Faced with the mind-bending questions about identity and environment, sociology and psychology, it is much easier to stay rooted in traditional disciplines - both for students and staff. Moreover, our institutions have constructed themselves around these disciplinary sanctuaries. There are many reasons for an institution both to encourage "digitalisation" and to resist it. The encouragement comes from an a perception of existential threat - if traditional distinctions break down, then the raison d'etre for the institution is threatened, while if institutions fail to help students to adapt to the digital world outside, then they will be seen to be irrelevant. Digitalisation sits in the same camp as many other distinction-blurring issues: sustainability, decolonisation, and gender fluidity. These are all, I suspect, manifestations of deeper processes in our changing biological relation with our environment, our history, our institutions, and each other.  

The institution responds to this not with any fundamental organisational adaptation, but rather by declaring these things as "issues" or "agendas". So digitalisation, along with so many other things, has become an "agenda". Institutionally, "agendas" can be addressed by sticking something new on the curriculum, as if all that is required is a "bit more knowledge". So writing an essay on transgender rights (for example) will somehow address deep-seated and culturally established norms of bias and (often) bigotry. Is compliance with the "digitalisation agenda" merely satisfied with an essay about data privacy in the metaverse? What use is that? It keeps everyone busy, but does little to address what is really happening. 
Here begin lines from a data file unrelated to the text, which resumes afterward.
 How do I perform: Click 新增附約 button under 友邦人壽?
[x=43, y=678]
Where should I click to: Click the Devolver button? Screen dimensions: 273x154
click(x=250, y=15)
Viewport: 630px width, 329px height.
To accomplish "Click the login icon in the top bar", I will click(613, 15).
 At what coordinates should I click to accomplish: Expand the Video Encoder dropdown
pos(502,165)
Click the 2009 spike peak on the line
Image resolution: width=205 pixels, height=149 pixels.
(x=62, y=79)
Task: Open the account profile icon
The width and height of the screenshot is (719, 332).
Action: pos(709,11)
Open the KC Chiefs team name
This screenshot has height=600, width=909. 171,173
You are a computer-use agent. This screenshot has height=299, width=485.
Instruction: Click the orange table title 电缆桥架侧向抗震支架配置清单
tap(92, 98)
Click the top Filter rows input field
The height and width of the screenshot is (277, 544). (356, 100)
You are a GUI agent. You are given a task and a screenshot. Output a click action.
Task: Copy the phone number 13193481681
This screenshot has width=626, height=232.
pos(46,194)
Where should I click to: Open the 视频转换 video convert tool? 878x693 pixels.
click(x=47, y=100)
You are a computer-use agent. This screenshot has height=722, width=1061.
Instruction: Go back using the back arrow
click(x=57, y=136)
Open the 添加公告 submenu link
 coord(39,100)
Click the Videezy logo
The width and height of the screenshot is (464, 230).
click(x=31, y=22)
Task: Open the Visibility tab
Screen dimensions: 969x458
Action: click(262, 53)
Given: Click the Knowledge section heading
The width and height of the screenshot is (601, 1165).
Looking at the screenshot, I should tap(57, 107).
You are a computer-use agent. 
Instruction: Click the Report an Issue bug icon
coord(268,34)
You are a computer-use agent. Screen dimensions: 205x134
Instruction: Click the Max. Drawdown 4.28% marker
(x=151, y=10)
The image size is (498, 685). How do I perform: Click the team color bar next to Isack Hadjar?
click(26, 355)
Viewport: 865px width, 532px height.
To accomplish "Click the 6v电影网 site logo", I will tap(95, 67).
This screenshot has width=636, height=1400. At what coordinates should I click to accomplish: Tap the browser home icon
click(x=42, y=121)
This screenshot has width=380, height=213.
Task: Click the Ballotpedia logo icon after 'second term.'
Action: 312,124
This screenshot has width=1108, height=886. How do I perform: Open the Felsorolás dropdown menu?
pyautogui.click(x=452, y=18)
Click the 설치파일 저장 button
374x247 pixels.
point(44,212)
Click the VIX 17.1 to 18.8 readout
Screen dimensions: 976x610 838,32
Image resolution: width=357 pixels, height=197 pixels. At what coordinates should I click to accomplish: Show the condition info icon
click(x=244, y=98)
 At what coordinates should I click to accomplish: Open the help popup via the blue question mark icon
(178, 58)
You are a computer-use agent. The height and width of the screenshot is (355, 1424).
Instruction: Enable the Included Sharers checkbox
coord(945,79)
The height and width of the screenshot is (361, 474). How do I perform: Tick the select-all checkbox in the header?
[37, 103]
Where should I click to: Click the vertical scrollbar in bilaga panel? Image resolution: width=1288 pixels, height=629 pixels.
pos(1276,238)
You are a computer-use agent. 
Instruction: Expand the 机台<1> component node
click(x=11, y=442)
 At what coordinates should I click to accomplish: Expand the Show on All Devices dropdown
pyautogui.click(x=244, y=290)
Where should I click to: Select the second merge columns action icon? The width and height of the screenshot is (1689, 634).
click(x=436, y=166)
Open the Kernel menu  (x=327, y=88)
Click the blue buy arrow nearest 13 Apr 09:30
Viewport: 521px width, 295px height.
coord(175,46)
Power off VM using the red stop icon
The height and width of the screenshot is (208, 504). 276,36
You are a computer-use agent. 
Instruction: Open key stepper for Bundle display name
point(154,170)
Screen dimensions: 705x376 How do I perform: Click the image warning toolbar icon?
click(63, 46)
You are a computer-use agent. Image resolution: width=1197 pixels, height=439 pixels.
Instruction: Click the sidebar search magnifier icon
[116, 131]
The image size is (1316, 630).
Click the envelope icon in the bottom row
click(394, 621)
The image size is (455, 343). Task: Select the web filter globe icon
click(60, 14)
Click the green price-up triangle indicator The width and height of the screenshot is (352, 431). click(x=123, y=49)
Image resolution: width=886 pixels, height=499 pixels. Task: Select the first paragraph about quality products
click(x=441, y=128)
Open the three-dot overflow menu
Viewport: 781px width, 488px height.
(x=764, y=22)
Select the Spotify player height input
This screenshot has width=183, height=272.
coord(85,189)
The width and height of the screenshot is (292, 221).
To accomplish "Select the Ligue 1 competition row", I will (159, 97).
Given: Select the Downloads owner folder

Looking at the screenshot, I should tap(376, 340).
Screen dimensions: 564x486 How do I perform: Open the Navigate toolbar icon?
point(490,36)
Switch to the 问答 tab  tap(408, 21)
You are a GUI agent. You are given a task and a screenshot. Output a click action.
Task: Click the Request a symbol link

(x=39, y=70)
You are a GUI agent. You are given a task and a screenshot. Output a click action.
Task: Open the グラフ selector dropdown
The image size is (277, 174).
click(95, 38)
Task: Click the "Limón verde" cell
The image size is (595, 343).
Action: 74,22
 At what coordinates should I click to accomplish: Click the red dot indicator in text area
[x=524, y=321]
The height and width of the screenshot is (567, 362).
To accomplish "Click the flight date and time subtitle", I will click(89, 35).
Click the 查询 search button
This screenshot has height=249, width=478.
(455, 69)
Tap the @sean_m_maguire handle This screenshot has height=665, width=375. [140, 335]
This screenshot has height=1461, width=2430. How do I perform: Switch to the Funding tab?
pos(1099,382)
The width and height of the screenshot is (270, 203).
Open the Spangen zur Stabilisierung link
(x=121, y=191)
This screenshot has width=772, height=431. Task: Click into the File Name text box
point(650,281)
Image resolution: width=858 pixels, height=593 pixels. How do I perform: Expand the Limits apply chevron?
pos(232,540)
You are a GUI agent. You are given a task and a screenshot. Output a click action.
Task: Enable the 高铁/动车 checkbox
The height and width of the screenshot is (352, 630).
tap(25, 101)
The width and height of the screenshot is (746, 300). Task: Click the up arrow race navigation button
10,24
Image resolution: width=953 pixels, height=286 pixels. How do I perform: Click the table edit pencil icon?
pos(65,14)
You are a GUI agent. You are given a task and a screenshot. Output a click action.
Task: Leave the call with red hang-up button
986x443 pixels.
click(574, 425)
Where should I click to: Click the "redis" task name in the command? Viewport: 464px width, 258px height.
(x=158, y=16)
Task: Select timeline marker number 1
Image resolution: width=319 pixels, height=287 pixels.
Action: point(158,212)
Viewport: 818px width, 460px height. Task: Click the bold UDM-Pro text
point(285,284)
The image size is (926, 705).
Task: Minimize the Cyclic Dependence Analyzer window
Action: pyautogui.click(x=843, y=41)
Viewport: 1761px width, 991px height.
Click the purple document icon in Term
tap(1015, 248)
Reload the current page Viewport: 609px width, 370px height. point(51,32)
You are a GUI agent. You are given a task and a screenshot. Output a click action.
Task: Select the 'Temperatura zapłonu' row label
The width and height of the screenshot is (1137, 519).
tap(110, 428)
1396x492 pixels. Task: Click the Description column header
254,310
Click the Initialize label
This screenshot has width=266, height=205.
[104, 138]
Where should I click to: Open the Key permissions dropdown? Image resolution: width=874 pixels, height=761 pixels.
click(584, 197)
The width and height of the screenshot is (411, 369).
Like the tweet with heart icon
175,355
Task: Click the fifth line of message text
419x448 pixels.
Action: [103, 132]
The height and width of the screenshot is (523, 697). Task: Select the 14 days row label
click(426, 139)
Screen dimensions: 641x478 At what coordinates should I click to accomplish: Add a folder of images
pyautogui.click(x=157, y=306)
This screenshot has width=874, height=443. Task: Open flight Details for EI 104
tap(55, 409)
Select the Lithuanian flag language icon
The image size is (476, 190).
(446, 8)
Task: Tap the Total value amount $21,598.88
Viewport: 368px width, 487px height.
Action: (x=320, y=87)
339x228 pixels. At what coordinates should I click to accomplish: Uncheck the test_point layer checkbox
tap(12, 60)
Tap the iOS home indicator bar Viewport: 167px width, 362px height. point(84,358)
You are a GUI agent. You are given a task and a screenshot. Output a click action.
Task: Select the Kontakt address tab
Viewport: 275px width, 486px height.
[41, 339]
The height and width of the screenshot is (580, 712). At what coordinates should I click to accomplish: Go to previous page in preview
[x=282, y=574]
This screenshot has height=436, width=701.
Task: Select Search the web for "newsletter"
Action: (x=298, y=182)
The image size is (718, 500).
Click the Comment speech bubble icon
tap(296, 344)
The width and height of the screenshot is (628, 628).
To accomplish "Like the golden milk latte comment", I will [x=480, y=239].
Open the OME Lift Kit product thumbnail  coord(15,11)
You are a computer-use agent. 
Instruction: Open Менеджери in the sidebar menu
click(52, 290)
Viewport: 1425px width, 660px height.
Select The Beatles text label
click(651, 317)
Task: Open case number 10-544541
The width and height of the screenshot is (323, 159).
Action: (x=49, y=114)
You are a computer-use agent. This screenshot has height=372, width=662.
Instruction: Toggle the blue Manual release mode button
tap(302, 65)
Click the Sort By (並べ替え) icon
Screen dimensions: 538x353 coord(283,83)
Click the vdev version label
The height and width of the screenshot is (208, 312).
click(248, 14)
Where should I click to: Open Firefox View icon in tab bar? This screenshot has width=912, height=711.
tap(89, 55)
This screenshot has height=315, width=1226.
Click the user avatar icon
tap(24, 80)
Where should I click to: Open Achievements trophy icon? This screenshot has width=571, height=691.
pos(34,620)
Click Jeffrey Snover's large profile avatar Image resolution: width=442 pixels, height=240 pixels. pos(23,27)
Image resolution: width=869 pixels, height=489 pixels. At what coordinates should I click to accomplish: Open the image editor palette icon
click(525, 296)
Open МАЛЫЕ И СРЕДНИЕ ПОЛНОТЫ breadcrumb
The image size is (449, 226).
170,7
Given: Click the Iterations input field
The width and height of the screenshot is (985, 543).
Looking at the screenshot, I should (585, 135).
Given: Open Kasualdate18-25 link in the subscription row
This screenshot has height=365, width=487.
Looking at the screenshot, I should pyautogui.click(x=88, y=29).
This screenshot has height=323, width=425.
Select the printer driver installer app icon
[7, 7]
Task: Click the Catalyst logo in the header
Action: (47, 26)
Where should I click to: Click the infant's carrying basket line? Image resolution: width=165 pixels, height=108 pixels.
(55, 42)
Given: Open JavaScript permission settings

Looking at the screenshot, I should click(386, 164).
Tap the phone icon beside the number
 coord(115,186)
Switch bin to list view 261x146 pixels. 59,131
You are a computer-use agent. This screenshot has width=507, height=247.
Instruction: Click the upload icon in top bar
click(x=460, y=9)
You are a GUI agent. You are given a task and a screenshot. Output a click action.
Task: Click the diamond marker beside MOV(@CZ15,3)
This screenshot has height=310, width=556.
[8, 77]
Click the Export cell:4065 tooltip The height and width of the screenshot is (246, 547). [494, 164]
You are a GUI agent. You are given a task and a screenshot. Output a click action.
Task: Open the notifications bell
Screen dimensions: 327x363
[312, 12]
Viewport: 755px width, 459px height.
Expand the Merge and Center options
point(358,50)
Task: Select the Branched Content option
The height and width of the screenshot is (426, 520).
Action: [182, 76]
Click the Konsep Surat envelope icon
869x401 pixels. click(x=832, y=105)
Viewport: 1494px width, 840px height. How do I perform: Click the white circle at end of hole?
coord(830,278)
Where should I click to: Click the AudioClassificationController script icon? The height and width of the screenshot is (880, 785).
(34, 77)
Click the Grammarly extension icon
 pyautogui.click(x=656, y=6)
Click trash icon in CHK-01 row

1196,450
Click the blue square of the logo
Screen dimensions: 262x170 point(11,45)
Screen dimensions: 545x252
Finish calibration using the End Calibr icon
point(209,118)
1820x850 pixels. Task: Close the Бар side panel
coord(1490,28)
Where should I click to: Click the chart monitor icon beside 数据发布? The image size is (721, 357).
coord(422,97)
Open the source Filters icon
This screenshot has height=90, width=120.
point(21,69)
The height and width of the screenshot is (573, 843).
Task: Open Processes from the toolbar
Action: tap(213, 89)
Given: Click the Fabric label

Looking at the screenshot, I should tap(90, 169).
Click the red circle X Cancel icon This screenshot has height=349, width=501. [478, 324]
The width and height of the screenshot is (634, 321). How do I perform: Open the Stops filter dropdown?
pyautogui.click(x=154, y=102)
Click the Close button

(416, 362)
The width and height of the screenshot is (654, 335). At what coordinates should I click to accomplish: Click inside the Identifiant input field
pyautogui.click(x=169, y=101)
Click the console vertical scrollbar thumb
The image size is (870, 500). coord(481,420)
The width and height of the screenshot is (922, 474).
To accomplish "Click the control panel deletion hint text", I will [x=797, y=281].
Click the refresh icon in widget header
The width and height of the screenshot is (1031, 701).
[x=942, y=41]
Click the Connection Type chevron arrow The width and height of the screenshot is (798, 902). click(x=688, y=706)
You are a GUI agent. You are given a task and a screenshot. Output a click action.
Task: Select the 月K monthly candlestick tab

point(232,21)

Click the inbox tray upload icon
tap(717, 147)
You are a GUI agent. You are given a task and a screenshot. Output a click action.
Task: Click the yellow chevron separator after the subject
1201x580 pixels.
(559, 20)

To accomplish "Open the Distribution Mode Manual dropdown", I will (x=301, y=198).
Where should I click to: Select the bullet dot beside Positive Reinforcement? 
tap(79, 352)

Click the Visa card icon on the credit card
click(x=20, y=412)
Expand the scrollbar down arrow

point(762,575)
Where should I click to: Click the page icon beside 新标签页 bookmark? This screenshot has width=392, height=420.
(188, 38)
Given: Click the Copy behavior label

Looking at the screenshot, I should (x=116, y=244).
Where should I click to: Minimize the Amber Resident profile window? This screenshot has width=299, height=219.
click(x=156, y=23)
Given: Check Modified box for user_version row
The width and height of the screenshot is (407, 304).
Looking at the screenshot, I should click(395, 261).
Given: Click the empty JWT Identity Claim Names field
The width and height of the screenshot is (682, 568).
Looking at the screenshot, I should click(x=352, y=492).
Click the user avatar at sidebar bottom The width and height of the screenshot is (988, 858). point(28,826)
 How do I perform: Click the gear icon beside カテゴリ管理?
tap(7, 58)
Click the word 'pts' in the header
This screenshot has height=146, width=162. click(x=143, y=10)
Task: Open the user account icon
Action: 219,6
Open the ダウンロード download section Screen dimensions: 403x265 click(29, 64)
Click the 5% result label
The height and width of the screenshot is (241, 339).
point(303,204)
So what about technology in this "learning"? What about "learning technology" for "learning technology"? Institutions have adopted a particular position with regard to technology for education which is now causing problems in its thinking about adapting to the challenge of the digital environment. Partly this has been caused by the commodification of technology in education, which has actively prevented students looking "behind the screen". Yet if we actually try to engage students in "looking behind the screen" there are some pedagogical challenges which have yet to be solved, but which are critically important. They might be listed:

  • How to avoid this becoming "computer science"?
  • How to make technical engagement personally meaningful?
  • How not to alienate students and teachers?
  • How to adapt assessment in ways which encourage technical exploration and creativity?
  • How to diversify activities so that students with different skills and dispositions can engage in activities that are right for them?
  • How to maintain interest and creativity when technical engagement often involves a quick descent into (often confusing) technical details which are far-removed from intended aims?
  • How to connect technical engagement to personal identity and spiritual development?
  • How not to throw out the disciplinary baby from the bathwater - transdisciplinarity cannot replace disciplinary expertise 
These are both pedagogical questions, and structural question within the university. They are challenges related to the act of "learning technology". There is, as yet, no sign that universities are willing to consider structural changes - particularly in assessment practices. So digitalisation will continue to sit as another "agenda". They want "learning technology" but cannot find a way of supporting the deeper process of personal inquiry involved in learning technology. 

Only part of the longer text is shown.